Description of the task: The whole listing below must be repeated exactly.

Start of Exercise material

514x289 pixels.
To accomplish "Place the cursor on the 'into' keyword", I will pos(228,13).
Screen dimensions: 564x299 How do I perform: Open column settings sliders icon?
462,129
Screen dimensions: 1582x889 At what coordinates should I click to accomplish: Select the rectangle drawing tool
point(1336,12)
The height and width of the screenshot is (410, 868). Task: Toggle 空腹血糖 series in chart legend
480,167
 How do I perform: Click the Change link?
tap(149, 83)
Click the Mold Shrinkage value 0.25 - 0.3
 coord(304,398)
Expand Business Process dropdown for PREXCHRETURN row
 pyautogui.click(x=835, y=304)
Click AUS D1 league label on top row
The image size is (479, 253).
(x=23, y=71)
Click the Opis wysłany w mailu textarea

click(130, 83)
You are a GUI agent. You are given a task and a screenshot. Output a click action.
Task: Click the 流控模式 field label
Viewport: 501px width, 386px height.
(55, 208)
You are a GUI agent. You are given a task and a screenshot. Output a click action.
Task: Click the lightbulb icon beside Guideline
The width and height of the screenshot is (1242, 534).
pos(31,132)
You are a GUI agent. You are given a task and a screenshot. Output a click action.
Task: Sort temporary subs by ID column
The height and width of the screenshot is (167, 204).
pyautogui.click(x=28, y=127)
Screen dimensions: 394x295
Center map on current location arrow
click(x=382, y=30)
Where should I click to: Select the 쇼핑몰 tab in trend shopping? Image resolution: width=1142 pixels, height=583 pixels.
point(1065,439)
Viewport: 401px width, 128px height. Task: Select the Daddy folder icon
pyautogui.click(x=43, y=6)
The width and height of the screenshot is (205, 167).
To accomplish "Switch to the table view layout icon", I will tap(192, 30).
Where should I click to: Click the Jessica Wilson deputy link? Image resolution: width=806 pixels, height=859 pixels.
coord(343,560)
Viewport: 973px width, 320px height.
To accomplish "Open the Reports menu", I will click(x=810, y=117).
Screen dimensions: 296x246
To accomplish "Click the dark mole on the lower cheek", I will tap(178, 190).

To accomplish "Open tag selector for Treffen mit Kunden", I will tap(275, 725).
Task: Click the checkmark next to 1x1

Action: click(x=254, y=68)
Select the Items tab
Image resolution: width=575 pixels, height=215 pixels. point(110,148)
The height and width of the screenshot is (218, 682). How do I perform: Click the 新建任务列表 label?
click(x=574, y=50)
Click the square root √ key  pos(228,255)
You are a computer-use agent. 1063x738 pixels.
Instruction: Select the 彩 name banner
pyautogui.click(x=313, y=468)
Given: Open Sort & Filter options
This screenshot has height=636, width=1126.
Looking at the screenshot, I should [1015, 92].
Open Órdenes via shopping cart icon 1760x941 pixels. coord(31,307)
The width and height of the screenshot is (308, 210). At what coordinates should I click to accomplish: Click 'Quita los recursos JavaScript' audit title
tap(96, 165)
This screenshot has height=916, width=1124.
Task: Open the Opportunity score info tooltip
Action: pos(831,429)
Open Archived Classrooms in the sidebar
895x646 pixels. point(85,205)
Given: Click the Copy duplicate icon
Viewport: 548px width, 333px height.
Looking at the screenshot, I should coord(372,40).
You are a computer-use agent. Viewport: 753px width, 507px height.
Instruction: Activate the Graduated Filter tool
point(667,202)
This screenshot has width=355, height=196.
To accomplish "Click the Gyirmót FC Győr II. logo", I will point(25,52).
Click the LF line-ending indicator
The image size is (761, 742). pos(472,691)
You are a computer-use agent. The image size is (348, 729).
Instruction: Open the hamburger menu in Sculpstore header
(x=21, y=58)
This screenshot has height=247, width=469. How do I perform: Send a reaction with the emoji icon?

End of Exercise material

Response:
514x289 pixels.
To accomplish "Place the cursor on the 'into' keyword", I will pos(228,13).
Screen dimensions: 564x299 How do I perform: Open column settings sliders icon?
462,129
Screen dimensions: 1582x889 At what coordinates should I click to accomplish: Select the rectangle drawing tool
point(1336,12)
The height and width of the screenshot is (410, 868). Task: Toggle 空腹血糖 series in chart legend
480,167
 How do I perform: Click the Change link?
tap(149, 83)
Click the Mold Shrinkage value 0.25 - 0.3
 coord(304,398)
Expand Business Process dropdown for PREXCHRETURN row
 pyautogui.click(x=835, y=304)
Click AUS D1 league label on top row
The image size is (479, 253).
(x=23, y=71)
Click the Opis wysłany w mailu textarea

click(130, 83)
You are a GUI agent. You are given a task and a screenshot. Output a click action.
Task: Click the 流控模式 field label
Viewport: 501px width, 386px height.
(55, 208)
You are a GUI agent. You are given a task and a screenshot. Output a click action.
Task: Click the lightbulb icon beside Guideline
The width and height of the screenshot is (1242, 534).
pos(31,132)
You are a GUI agent. You are given a task and a screenshot. Output a click action.
Task: Sort temporary subs by ID column
The height and width of the screenshot is (167, 204).
pyautogui.click(x=28, y=127)
Screen dimensions: 394x295
Center map on current location arrow
click(x=382, y=30)
Where should I click to: Select the 쇼핑몰 tab in trend shopping? Image resolution: width=1142 pixels, height=583 pixels.
point(1065,439)
Viewport: 401px width, 128px height. Task: Select the Daddy folder icon
pyautogui.click(x=43, y=6)
The width and height of the screenshot is (205, 167).
To accomplish "Switch to the table view layout icon", I will tap(192, 30).
Where should I click to: Click the Jessica Wilson deputy link? Image resolution: width=806 pixels, height=859 pixels.
coord(343,560)
Viewport: 973px width, 320px height.
To accomplish "Open the Reports menu", I will click(x=810, y=117).
Screen dimensions: 296x246
To accomplish "Click the dark mole on the lower cheek", I will tap(178, 190).

To accomplish "Open tag selector for Treffen mit Kunden", I will tap(275, 725).
Task: Click the checkmark next to 1x1

Action: click(x=254, y=68)
Select the Items tab
Image resolution: width=575 pixels, height=215 pixels. point(110,148)
The height and width of the screenshot is (218, 682). How do I perform: Click the 新建任务列表 label?
click(x=574, y=50)
Click the square root √ key  pos(228,255)
You are a computer-use agent. 1063x738 pixels.
Instruction: Select the 彩 name banner
pyautogui.click(x=313, y=468)
Given: Open Sort & Filter options
This screenshot has height=636, width=1126.
Looking at the screenshot, I should [1015, 92].
Open Órdenes via shopping cart icon 1760x941 pixels. coord(31,307)
The width and height of the screenshot is (308, 210). At what coordinates should I click to accomplish: Click 'Quita los recursos JavaScript' audit title
tap(96, 165)
This screenshot has height=916, width=1124.
Task: Open the Opportunity score info tooltip
Action: pos(831,429)
Open Archived Classrooms in the sidebar
895x646 pixels. point(85,205)
Given: Click the Copy duplicate icon
Viewport: 548px width, 333px height.
Looking at the screenshot, I should coord(372,40).
You are a computer-use agent. Viewport: 753px width, 507px height.
Instruction: Activate the Graduated Filter tool
point(667,202)
This screenshot has width=355, height=196.
To accomplish "Click the Gyirmót FC Győr II. logo", I will point(25,52).
Click the LF line-ending indicator
The image size is (761, 742). pos(472,691)
You are a computer-use agent. The image size is (348, 729).
Instruction: Open the hamburger menu in Sculpstore header
(x=21, y=58)
This screenshot has height=247, width=469. How do I perform: Send a reaction with the emoji icon?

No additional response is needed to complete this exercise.